EXERCISE BRIEF >>
Arrange every line of the records below into a Markdown table with two columns: "Entry" holding the row number and "Content" holding the line itself. Skip blank lines.

DATA ROWS >>
◇ ◇ ◇ ◇ ◇

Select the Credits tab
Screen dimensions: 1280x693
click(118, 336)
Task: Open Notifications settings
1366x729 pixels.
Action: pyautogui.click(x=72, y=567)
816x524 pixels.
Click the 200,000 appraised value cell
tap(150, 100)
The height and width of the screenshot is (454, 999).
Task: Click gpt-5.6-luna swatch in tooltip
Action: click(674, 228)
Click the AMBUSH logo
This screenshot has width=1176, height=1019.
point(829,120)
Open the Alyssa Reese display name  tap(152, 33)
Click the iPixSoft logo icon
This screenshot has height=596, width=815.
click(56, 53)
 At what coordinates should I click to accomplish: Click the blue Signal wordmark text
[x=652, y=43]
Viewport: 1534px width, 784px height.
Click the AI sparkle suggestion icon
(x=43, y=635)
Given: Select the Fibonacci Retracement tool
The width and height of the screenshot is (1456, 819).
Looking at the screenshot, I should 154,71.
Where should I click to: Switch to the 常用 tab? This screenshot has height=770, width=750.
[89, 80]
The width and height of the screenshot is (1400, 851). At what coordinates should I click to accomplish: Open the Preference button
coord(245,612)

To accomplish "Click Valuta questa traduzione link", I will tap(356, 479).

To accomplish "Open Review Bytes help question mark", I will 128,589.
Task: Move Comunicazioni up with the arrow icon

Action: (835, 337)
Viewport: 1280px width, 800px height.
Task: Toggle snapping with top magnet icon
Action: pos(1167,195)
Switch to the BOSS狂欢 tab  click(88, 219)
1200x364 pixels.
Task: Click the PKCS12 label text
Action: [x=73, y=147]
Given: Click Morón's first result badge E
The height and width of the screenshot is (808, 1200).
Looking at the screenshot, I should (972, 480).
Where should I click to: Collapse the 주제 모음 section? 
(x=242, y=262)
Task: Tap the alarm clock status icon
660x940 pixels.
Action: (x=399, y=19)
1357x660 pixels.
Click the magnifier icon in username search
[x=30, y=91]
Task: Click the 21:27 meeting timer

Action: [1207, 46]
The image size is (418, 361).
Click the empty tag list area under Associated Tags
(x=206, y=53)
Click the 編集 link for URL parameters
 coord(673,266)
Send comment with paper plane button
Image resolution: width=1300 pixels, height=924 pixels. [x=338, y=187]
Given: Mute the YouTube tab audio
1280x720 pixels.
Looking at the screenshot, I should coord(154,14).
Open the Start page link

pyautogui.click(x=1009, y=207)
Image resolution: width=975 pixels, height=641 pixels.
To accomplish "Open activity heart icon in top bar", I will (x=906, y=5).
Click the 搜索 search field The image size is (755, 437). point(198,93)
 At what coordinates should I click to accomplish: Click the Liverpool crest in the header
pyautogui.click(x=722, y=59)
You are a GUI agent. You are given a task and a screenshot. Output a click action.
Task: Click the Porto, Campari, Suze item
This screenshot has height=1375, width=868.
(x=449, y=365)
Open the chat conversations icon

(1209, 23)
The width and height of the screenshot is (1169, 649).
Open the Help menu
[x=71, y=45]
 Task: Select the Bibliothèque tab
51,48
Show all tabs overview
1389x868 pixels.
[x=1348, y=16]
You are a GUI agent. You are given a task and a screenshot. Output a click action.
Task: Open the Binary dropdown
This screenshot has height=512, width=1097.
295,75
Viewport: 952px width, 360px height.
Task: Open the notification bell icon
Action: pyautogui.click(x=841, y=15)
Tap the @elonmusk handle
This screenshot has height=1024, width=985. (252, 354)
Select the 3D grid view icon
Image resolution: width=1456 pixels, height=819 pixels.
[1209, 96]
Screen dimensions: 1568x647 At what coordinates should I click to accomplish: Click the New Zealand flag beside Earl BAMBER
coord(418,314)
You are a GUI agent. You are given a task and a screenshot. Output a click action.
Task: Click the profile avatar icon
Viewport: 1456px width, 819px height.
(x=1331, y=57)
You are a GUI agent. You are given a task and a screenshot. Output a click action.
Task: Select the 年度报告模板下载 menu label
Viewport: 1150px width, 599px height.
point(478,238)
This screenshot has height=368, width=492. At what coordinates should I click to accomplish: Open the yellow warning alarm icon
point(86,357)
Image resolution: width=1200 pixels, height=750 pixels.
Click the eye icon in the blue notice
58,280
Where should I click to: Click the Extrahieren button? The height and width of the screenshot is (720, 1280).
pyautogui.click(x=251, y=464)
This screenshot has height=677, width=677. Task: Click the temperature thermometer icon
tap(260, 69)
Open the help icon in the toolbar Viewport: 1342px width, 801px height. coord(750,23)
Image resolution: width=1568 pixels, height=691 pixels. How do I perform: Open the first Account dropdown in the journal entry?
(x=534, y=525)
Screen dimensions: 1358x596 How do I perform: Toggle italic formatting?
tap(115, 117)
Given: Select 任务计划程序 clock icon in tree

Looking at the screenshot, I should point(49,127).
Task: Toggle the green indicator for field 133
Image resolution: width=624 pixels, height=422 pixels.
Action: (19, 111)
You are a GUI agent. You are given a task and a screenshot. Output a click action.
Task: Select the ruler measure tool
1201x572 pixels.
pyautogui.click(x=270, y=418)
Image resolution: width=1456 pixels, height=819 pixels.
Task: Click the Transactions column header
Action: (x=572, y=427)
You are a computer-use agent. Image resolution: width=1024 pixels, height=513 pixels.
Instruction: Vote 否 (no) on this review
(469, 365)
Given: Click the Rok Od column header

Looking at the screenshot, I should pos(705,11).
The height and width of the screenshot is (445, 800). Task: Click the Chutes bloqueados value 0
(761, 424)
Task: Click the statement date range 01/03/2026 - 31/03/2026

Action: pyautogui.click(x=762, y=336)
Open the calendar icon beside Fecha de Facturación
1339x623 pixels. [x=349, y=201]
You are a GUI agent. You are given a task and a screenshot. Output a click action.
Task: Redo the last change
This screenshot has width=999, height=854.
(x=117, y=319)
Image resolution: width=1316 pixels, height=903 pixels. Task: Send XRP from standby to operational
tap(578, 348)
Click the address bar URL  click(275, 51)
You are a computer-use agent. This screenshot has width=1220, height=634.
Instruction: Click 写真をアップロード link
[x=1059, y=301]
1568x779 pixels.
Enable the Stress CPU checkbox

◇ ◇ ◇ ◇ ◇

CORRECT RESPONSE >>
| Entry | Content |
|---|---|
| 1 | Select the Credits tab |
| 2 | Screen dimensions: 1280x693 |
| 3 | click(118, 336) |
| 4 | Task: Open Notifications settings |
| 5 | 1366x729 pixels. |
| 6 | Action: pyautogui.click(x=72, y=567) |
| 7 | 816x524 pixels. |
| 8 | Click the 200,000 appraised value cell |
| 9 | tap(150, 100) |
| 10 | The height and width of the screenshot is (454, 999). |
| 11 | Task: Click gpt-5.6-luna swatch in tooltip |
| 12 | Action: click(674, 228) |
| 13 | Click the AMBUSH logo |
| 14 | This screenshot has width=1176, height=1019. |
| 15 | point(829,120) |
| 16 | Open the Alyssa Reese display name  tap(152, 33) |
| 17 | Click the iPixSoft logo icon |
| 18 | This screenshot has height=596, width=815. |
| 19 | click(56, 53) |
| 20 |  At what coordinates should I click to accomplish: Click the blue Signal wordmark text |
| 21 | [x=652, y=43] |
| 22 | Viewport: 1534px width, 784px height. |
| 23 | Click the AI sparkle suggestion icon |
| 24 | (x=43, y=635) |
| 25 | Given: Select the Fibonacci Retracement tool |
| 26 | The width and height of the screenshot is (1456, 819). |
| 27 | Looking at the screenshot, I should 154,71. |
| 28 | Where should I click to: Switch to the 常用 tab? This screenshot has height=770, width=750. |
| 29 | [89, 80] |
| 30 | The width and height of the screenshot is (1400, 851). At what coordinates should I click to accomplish: Open the Preference button |
| 31 | coord(245,612) |
| 32 | To accomplish "Click Valuta questa traduzione link", I will tap(356, 479). |
| 33 | To accomplish "Open Review Bytes help question mark", I will 128,589. |
| 34 | Task: Move Comunicazioni up with the arrow icon |
| 35 | Action: (835, 337) |
| 36 | Viewport: 1280px width, 800px height. |
| 37 | Task: Toggle snapping with top magnet icon |
| 38 | Action: pos(1167,195) |
| 39 | Switch to the BOSS狂欢 tab  click(88, 219) |
| 40 | 1200x364 pixels. |
| 41 | Task: Click the PKCS12 label text |
| 42 | Action: [x=73, y=147] |
| 43 | Given: Click Morón's first result badge E |
| 44 | The height and width of the screenshot is (808, 1200). |
| 45 | Looking at the screenshot, I should (972, 480). |
| 46 | Where should I click to: Collapse the 주제 모음 section?  |
| 47 | (x=242, y=262) |
| 48 | Task: Tap the alarm clock status icon |
| 49 | 660x940 pixels. |
| 50 | Action: (x=399, y=19) |
| 51 | 1357x660 pixels. |
| 52 | Click the magnifier icon in username search |
| 53 | [x=30, y=91] |
| 54 | Task: Click the 21:27 meeting timer |
| 55 | Action: [1207, 46] |
| 56 | The image size is (418, 361). |
| 57 | Click the empty tag list area under Associated Tags |
| 58 | (x=206, y=53) |
| 59 | Click the 編集 link for URL parameters |
| 60 |  coord(673,266) |
| 61 | Send comment with paper plane button |
| 62 | Image resolution: width=1300 pixels, height=924 pixels. [x=338, y=187] |
| 63 | Given: Mute the YouTube tab audio |
| 64 | 1280x720 pixels. |
| 65 | Looking at the screenshot, I should coord(154,14). |
| 66 | Open the Start page link |
| 67 | pyautogui.click(x=1009, y=207) |
| 68 | Image resolution: width=975 pixels, height=641 pixels. |
| 69 | To accomplish "Open activity heart icon in top bar", I will (x=906, y=5). |
| 70 | Click the 搜索 search field The image size is (755, 437). point(198,93) |
| 71 |  At what coordinates should I click to accomplish: Click the Liverpool crest in the header |
| 72 | pyautogui.click(x=722, y=59) |
| 73 | You are a GUI agent. You are given a task and a screenshot. Output a click action. |
| 74 | Task: Click the Porto, Campari, Suze item |
| 75 | This screenshot has height=1375, width=868. |
| 76 | (x=449, y=365) |
| 77 | Open the chat conversations icon |
| 78 | (1209, 23) |
| 79 | The width and height of the screenshot is (1169, 649). |
| 80 | Open the Help menu |
| 81 | [x=71, y=45] |
| 82 |  Task: Select the Bibliothèque tab |
| 83 | 51,48 |
| 84 | Show all tabs overview |
| 85 | 1389x868 pixels. |
| 86 | [x=1348, y=16] |
| 87 | You are a GUI agent. You are given a task and a screenshot. Output a click action. |
| 88 | Task: Open the Binary dropdown |
| 89 | This screenshot has height=512, width=1097. |
| 90 | 295,75 |
| 91 | Viewport: 952px width, 360px height. |
| 92 | Task: Open the notification bell icon |
| 93 | Action: pyautogui.click(x=841, y=15) |
| 94 | Tap the @elonmusk handle |
| 95 | This screenshot has height=1024, width=985. (252, 354) |
| 96 | Select the 3D grid view icon |
| 97 | Image resolution: width=1456 pixels, height=819 pixels. |
| 98 | [1209, 96] |
| 99 | Screen dimensions: 1568x647 At what coordinates should I click to accomplish: Click the New Zealand flag beside Earl BAMBER |
| 100 | coord(418,314) |
| 101 | You are a GUI agent. You are given a task and a screenshot. Output a click action. |
| 102 | Task: Click the profile avatar icon |
| 103 | Viewport: 1456px width, 819px height. |
| 104 | (x=1331, y=57) |
| 105 | You are a GUI agent. You are given a task and a screenshot. Output a click action. |
| 106 | Task: Select the 年度报告模板下载 menu label |
| 107 | Viewport: 1150px width, 599px height. |
| 108 | point(478,238) |
| 109 | This screenshot has height=368, width=492. At what coordinates should I click to accomplish: Open the yellow warning alarm icon |
| 110 | point(86,357) |
| 111 | Image resolution: width=1200 pixels, height=750 pixels. |
| 112 | Click the eye icon in the blue notice |
| 113 | 58,280 |
| 114 | Where should I click to: Click the Extrahieren button? The height and width of the screenshot is (720, 1280). |
| 115 | pyautogui.click(x=251, y=464) |
| 116 | This screenshot has height=677, width=677. Task: Click the temperature thermometer icon |
| 117 | tap(260, 69) |
| 118 | Open the help icon in the toolbar Viewport: 1342px width, 801px height. coord(750,23) |
| 119 | Image resolution: width=1568 pixels, height=691 pixels. How do I perform: Open the first Account dropdown in the journal entry? |
| 120 | (x=534, y=525) |
| 121 | Screen dimensions: 1358x596 How do I perform: Toggle italic formatting? |
| 122 | tap(115, 117) |
| 123 | Given: Select 任务计划程序 clock icon in tree |
| 124 | Looking at the screenshot, I should point(49,127). |
| 125 | Task: Toggle the green indicator for field 133 |
| 126 | Image resolution: width=624 pixels, height=422 pixels. |
| 127 | Action: (19, 111) |
| 128 | You are a GUI agent. You are given a task and a screenshot. Output a click action. |
| 129 | Task: Select the ruler measure tool |
| 130 | 1201x572 pixels. |
| 131 | pyautogui.click(x=270, y=418) |
| 132 | Image resolution: width=1456 pixels, height=819 pixels. |
| 133 | Task: Click the Transactions column header |
| 134 | Action: (x=572, y=427) |
| 135 | You are a computer-use agent. Image resolution: width=1024 pixels, height=513 pixels. |
| 136 | Instruction: Vote 否 (no) on this review |
| 137 | (469, 365) |
| 138 | Given: Click the Rok Od column header |
| 139 | Looking at the screenshot, I should pos(705,11). |
| 140 | The height and width of the screenshot is (445, 800). Task: Click the Chutes bloqueados value 0 |
| 141 | (761, 424) |
| 142 | Task: Click the statement date range 01/03/2026 - 31/03/2026 |
| 143 | Action: pyautogui.click(x=762, y=336) |
| 144 | Open the calendar icon beside Fecha de Facturación |
| 145 | 1339x623 pixels. [x=349, y=201] |
| 146 | You are a GUI agent. You are given a task and a screenshot. Output a click action. |
| 147 | Task: Redo the last change |
| 148 | This screenshot has width=999, height=854. |
| 149 | (x=117, y=319) |
| 150 | Image resolution: width=1316 pixels, height=903 pixels. Task: Send XRP from standby to operational |
| 151 | tap(578, 348) |
| 152 | Click the address bar URL  click(275, 51) |
| 153 | You are a computer-use agent. This screenshot has width=1220, height=634. |
| 154 | Instruction: Click 写真をアップロード link |
| 155 | [x=1059, y=301] |
| 156 | 1568x779 pixels. |
| 157 | Enable the Stress CPU checkbox |